Another notably opulent line was created in recognition of the Queen’s Jubilee. The diamond-encrusted fountain pen was produced in a limited run of just 10 pieces and priced at 70,000 euros ($101,500 Canadian). For some, however, purity and perfection lie not in the high-end lines but with Faber-Castell’s renowned artists’ pencils. Notable fans have included Walt Disney, Karl Lagerfeld, Paul Klee, and even Vincent van Gogh, who professed his affinity for the pencils in a letter to a friend: “They are of ideal thickness,” wrote the artist in June, 1883. “Very soft and in quality superior to carpenter’s pencils, a capital black and most agreeable for work on large studies.”

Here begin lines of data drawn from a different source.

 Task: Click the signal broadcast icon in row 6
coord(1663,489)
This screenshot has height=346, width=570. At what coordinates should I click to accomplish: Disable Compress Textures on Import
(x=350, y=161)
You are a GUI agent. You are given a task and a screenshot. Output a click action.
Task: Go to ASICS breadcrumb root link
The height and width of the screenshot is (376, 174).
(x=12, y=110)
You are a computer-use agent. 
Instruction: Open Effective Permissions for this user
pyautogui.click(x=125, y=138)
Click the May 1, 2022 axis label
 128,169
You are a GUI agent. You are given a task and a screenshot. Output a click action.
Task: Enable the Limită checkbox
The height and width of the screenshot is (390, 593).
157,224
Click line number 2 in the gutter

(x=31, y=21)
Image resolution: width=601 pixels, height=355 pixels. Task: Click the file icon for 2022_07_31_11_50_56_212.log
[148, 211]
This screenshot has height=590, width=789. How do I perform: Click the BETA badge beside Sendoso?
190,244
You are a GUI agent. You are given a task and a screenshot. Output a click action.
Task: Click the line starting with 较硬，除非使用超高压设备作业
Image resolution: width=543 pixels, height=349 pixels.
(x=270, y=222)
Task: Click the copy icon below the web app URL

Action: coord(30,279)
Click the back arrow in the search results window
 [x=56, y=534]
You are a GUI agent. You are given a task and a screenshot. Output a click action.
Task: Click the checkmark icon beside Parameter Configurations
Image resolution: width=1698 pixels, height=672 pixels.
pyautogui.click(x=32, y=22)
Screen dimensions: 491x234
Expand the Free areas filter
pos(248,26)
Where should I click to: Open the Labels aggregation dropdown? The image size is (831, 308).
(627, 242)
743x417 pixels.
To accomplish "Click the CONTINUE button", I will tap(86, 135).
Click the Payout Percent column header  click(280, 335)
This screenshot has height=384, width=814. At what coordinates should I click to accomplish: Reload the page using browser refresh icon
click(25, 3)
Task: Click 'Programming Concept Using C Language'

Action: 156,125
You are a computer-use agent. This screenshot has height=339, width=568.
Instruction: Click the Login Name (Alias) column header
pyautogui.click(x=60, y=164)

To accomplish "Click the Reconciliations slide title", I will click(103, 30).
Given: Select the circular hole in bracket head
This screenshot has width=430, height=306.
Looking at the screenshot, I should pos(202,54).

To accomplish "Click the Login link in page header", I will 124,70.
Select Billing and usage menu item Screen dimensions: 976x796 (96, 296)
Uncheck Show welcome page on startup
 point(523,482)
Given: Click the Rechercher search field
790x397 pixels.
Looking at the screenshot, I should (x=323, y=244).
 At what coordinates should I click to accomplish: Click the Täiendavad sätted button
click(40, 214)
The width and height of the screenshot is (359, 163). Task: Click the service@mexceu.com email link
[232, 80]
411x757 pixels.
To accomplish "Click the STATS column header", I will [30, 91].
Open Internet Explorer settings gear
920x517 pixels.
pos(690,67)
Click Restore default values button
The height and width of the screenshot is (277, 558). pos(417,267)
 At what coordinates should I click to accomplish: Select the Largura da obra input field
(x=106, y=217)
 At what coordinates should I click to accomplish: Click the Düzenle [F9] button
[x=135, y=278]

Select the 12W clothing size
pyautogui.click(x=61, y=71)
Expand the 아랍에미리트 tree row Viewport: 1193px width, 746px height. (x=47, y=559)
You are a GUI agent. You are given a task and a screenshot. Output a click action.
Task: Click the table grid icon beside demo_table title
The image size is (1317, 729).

Whittle Faber-Castell down to its carbon core and you’ll find a wide product range with a strong global reach, and the added twist of a rich family tradition. “I often think,” says Count von Faber-Castell, “similar to something Warren Buffett once said, that the most interesting business opportunities are not the ones that cause applause, but the ones that cause a yawn. And for us, that’s been true.”